In practice this meant ethical input sometimes amounted to little more than “ethics washing”. Our experience around the Ethics Advisory Board for the NHS Covid-19 App in 2020, offers some lessons in this regard. The idea of using automated contact tracing via an app raised complex questions about privacy, surveillance, and inclusion. An Ethics Advisory Board (EAB) was convened in early April 2020 and worked rapidly to provide an ethical framework to support decision making around any App that might be developed. However, from the outset, committee members were concerned about the ethical implications of the overall strategy driving the App’s development, but which were outside the scope of its advice.

The EAB was dissolved by the government in July 2020, after a number of high-profile leaks and discomfort around public comments being made by members of the Board. By the time of its dissolution the strategy for the App had transformed and the App was completely redesigned by a different team, using a different model. Neither the redesigned App, nor the broader Test and Trace programme which oversaw it, had an independent ethics advisory board, despite the scale of the programme and the ethical issues it raised around the sharing of confidential information.

After the dissolution of the EAB the government’s approach to public deliberation about issues of significant ethical importance became more obviously tokenistic. Consultations on key ethical issues closed and were responded to without time for the responses received to have been read. Critical issues of data use, with significant ethical implications  – such as the approach to mandatory vaccination, the implications of how Covid deaths were recorded – were decided without proper processes for ethical input and scrutiny. While we sought to offer input to these discussions, the lack of formal structures to receive and respond to this advice meant that it was it was unclear whether and how our advice was used.
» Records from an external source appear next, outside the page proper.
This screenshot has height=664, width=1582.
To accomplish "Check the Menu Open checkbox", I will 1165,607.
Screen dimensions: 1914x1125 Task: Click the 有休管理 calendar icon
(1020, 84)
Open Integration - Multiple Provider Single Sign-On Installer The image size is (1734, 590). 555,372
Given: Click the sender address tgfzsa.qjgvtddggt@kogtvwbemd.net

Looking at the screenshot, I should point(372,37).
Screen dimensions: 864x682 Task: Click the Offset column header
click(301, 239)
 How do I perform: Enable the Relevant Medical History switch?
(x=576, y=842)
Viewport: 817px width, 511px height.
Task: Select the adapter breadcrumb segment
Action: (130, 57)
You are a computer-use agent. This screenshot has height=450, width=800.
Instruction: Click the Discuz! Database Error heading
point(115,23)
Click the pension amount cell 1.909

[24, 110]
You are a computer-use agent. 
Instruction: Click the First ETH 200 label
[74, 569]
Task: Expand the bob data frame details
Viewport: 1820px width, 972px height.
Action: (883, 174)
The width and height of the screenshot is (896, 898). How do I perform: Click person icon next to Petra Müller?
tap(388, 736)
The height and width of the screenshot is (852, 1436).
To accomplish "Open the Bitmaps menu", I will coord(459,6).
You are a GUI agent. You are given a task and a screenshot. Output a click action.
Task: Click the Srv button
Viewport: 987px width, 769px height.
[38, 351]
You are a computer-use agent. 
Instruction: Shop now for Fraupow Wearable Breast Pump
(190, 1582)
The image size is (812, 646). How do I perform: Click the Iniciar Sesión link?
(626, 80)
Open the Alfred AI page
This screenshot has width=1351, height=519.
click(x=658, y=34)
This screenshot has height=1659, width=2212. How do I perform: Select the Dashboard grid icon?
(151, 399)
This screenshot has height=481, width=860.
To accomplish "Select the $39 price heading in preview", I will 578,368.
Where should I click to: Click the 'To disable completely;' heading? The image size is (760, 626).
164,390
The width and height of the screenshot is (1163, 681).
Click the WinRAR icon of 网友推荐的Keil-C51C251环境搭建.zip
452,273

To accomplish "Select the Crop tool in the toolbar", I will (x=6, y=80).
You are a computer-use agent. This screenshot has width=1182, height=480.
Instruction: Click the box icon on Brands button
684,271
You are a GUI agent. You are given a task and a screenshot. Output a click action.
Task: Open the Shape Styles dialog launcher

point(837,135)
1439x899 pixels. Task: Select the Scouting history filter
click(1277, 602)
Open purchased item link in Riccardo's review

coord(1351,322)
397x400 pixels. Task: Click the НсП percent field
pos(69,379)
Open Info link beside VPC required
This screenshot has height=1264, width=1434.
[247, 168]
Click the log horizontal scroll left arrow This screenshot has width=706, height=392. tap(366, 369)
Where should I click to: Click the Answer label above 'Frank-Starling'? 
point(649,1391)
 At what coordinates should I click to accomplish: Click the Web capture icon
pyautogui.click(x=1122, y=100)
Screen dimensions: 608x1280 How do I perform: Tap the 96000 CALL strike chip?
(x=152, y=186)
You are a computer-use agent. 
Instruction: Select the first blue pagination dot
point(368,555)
Preparing for future pandemics will mean addressing the gaps in our ethics infrastructures. Structures for emergency data ethics need to be developed, and means of ensuring they are followed, need to be created. To meet the challenges of future pandemics such structures need to take account of how the sense of objectivity and therefore the authority to act are coproduced by data and political arrangements; the effect of data gaps in creating vulnerabilities; and a mechanism for structuring ethics thinking to look at the timescale of the pandemic and to consider the conditions under which the emergency will have ended and when normal regulations should once again apply.

In our forthcoming paper considering the role of ethical advisers in pandemic contexts, we argue that we need longer term work to build an effective infrastructure for ethical advice, and that doing this will require us to resolve questions around the roles we want ethical advisors to play. However, we argue that the failures to meaningfully engage with ethical issues during this pandemic should not be taken as an indication that this work would never be possible – indeed open engagement with ethical complexities and work to balance different values are not only core to the standards set out in the Nolan Principles but also fundamental to the basic norms of democratic government. Our work suggests that there is much to be done to ensure that we are prepared for future pandemics.